I'm trying to use spot VMs and currently setting up my workflow. The last piece I haven't figured out is launching a tmux session with my experiments, so that I can sometimes ssh to the spot VM to check their status without having the process die after I disconnect.
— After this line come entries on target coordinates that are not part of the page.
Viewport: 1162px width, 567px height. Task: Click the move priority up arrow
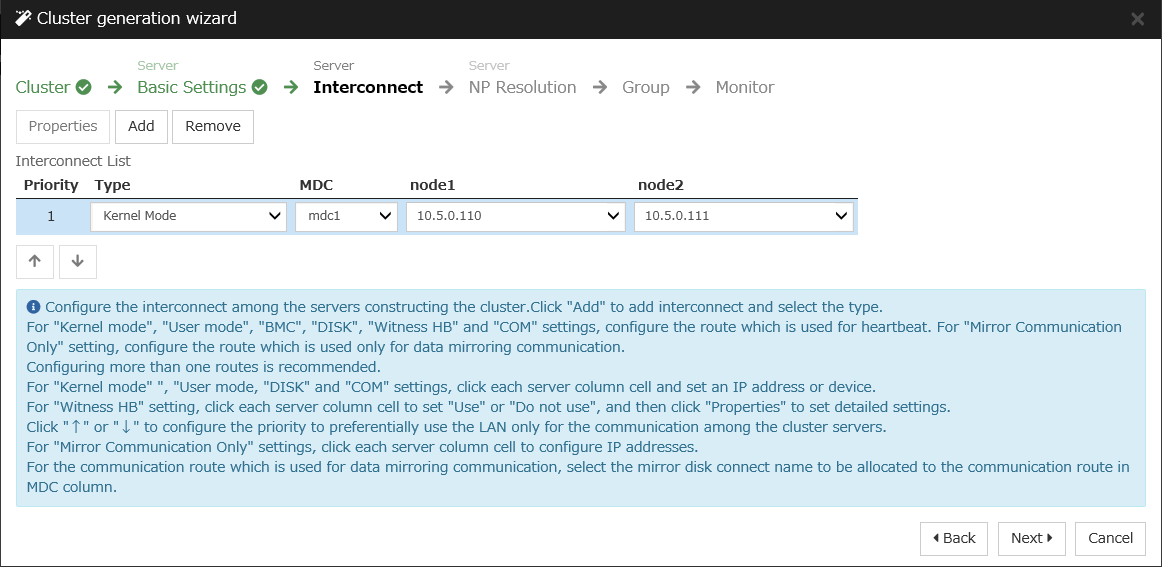[x=35, y=261]
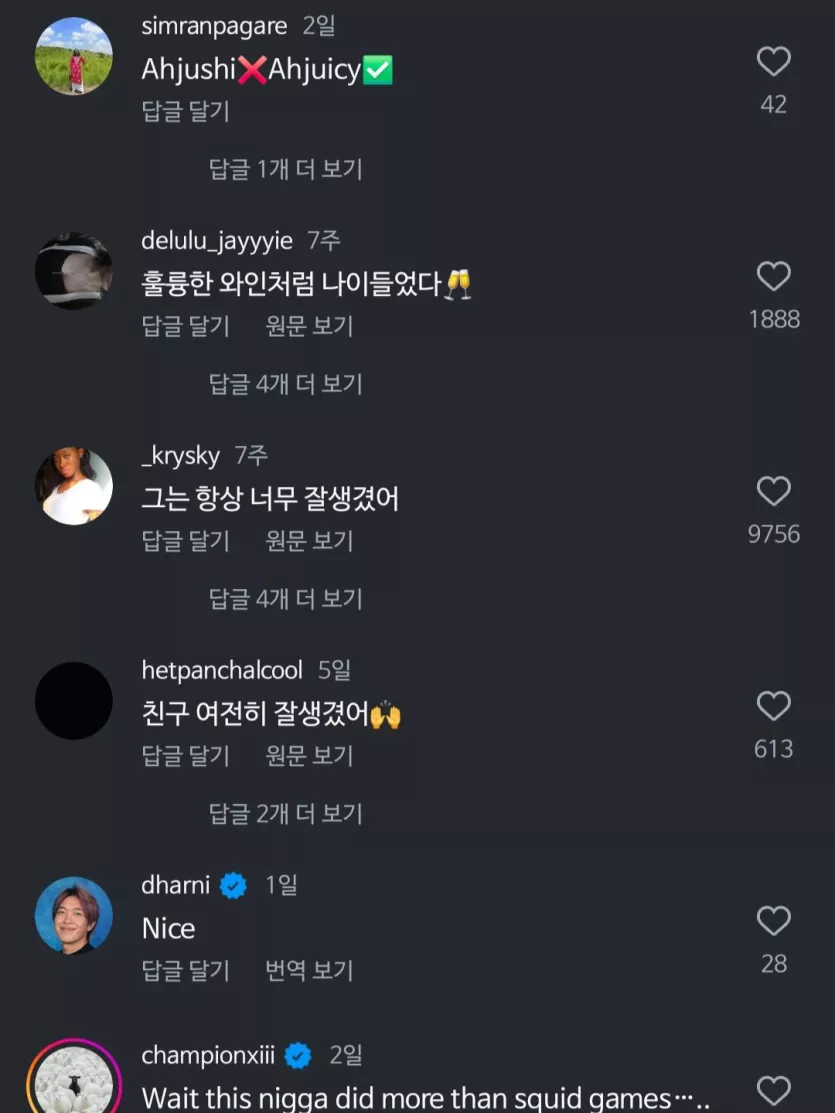View original text of _krysky's comment
This screenshot has height=1113, width=835.
[309, 541]
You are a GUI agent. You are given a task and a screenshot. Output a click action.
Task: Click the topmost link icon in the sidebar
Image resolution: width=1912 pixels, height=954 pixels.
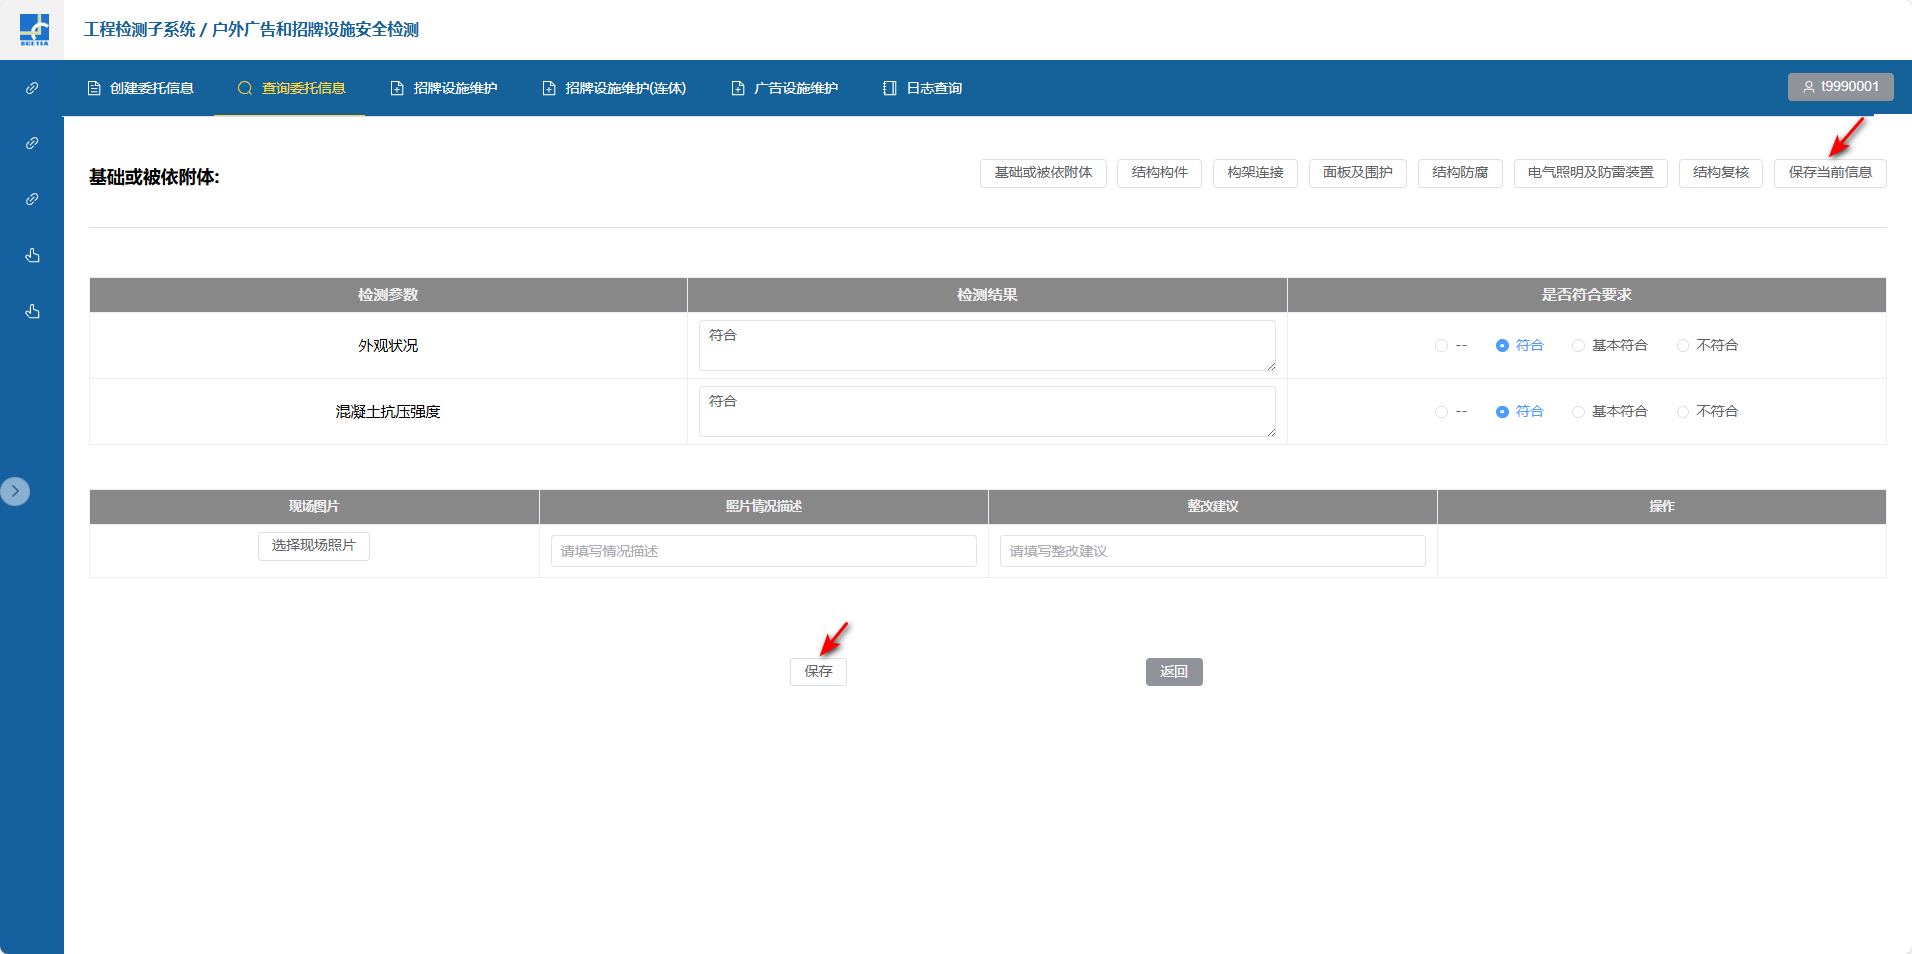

This is my startup script (user
is a dummy username):
#!/bin/bash
sudo -u user bash <<EOF
cd /home/user/
wget https://repo.anaconda.com/miniconda/Miniconda3-latest-Linux-x86_64.sh -O /tmp/miniconda3.sh 2> log_miniconda
bash /tmp/miniconda3.sh -b -p /home/user/miniconda3 2> log_minicondash
/home/user/miniconda3/bin/conda init bash
source /home/user/miniconda3/etc/profile.d/conda.sh
source /home/user/.bashrc
conda create -y -n test python=3.8
gsutil cp -r gs://my-bucket/spot_vm /home/user/
tmux start-server && echo "--- Line 1 OK" >>/tmp/debug.txt
tmux new -d -s main 'sleep 1; cd /home/user/spot_vm; eval "$(conda shell.bash hook)"; conda activate test; python spot_test.py' && echo "--- Line 2 OK" >>/tmp/debug.txt
EOF
The spot_test.py
is supposed to simply write the time on a file every minutes, just to check that the VM is running. However the file is not created. The output of the startup script is:
Sep 01 16:14:13 test google_metadata_script_runner[834]: startup-script: Operation completed over 48 objects/42.1 KiB.
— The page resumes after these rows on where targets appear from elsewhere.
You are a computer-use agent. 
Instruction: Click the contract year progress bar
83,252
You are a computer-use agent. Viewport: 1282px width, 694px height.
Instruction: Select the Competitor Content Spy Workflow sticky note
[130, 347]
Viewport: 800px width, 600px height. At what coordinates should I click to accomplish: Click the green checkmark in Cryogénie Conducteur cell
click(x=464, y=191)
Sep 01 16:14:13 test sudo[1631]: pam_unix(sudo:session): session closed for user user
Sep 01 16:14:13 test google_metadata_script_runner[834]: startup-script exit status 0
Sep 01 16:14:13 test google_metadata_script_runner[834]: Finished running startup scripts.
Sep 01 16:14:13 test systemd[1]: google-startup-scripts.service: Succeeded.
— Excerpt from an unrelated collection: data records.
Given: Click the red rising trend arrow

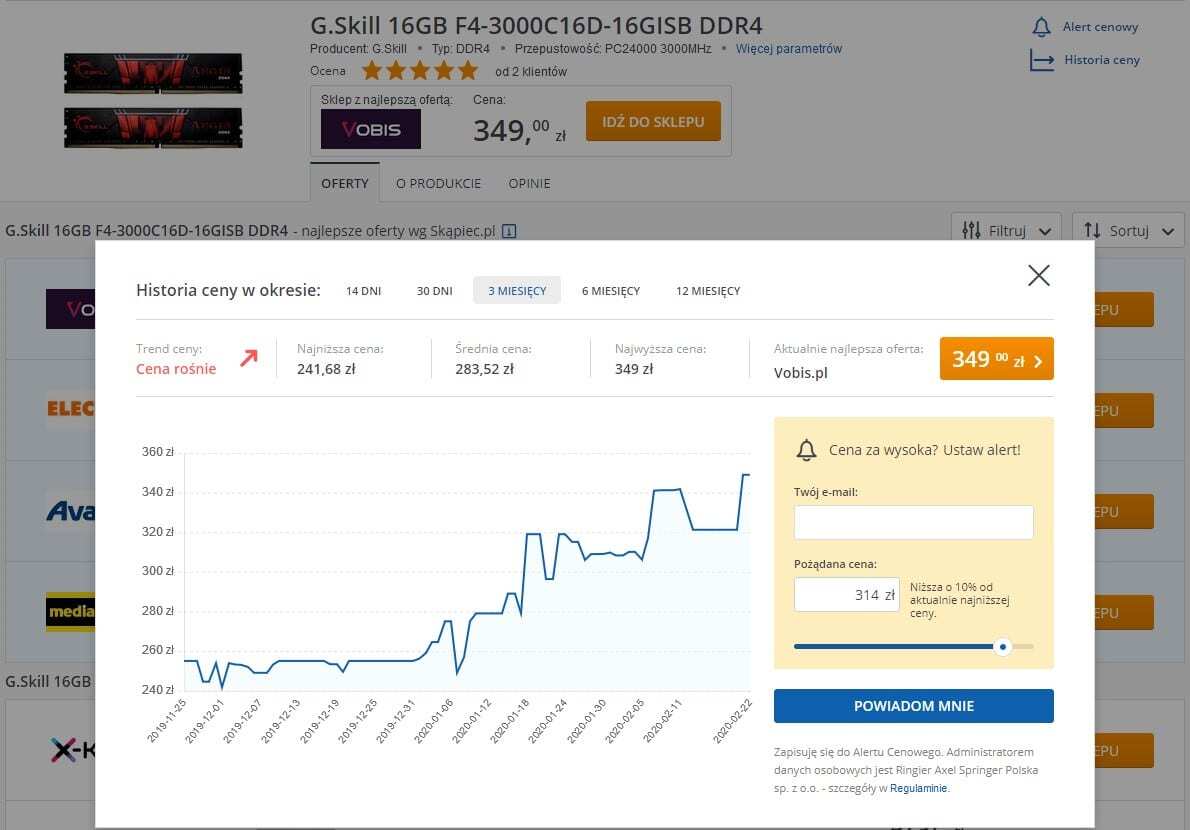Looking at the screenshot, I should pyautogui.click(x=248, y=358).
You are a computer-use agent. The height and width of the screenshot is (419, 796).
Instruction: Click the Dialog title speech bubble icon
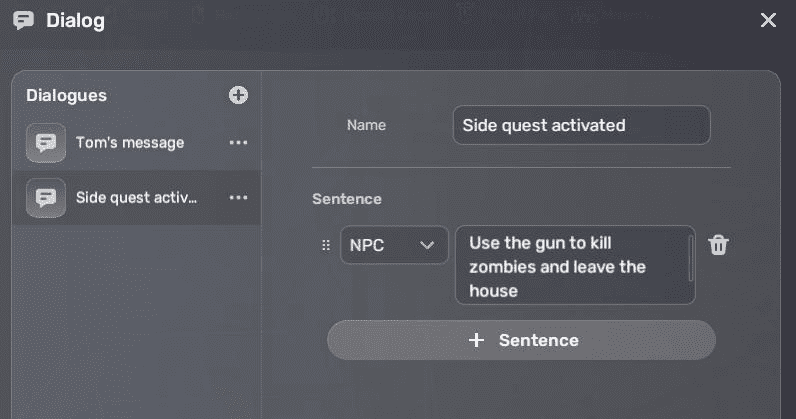tap(24, 21)
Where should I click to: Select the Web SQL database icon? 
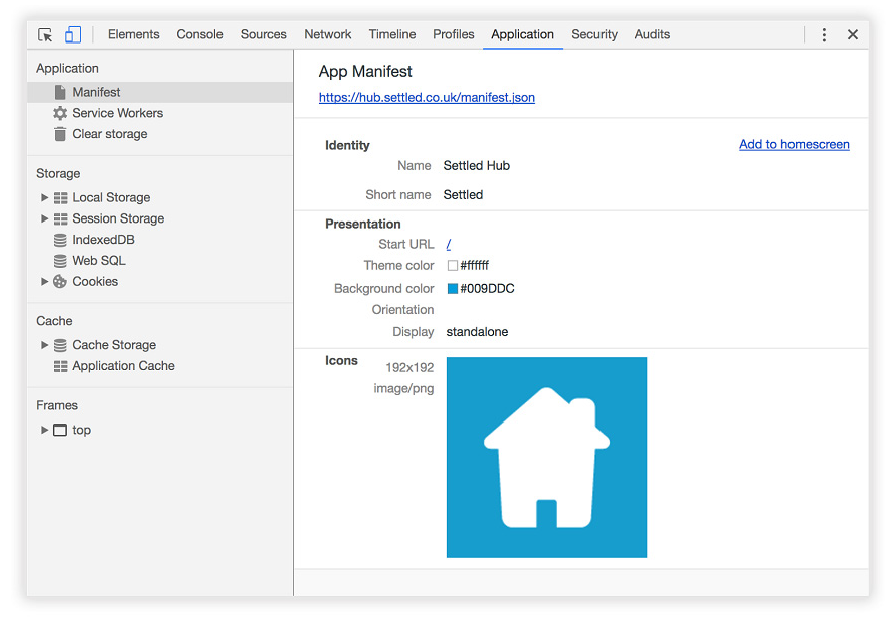point(60,261)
Sep 01 16:14:13 test systemd[1]: google-startup-scripts.service: Unit process 1955 (tmux: server) remains running after unit stopped.
Sep 01 16:14:13 test systemd[1]: google-startup-scripts.service: Unit process 1956 (bash) remains running after unit stopped.
Sep 01 16:14:13 test systemd[1]: google-startup-scripts.service: Unit process 1958 (sleep) remains running after unit stopped.
Sep 01 16:14:13 test systemd[1]: Finished Google Compute Engine Startup Scripts.
Sep 01 16:14:13 test systemd[1]: google-startup-scripts.service: Consumed 31.619s CPU time.
It's saying that a tmux unit is running, but I can't find it with tmux ls
. I have find several questions on stackoverflow about this problem, but none of them seemed to fix this here. Can somebody help please?
The problem ended up being that tmux when run in a startup script like this couldn't activate a conda environment, saying that conda wasn't properly initialised. The fix was to do conda activate test
before using tmux, which somehow solves it.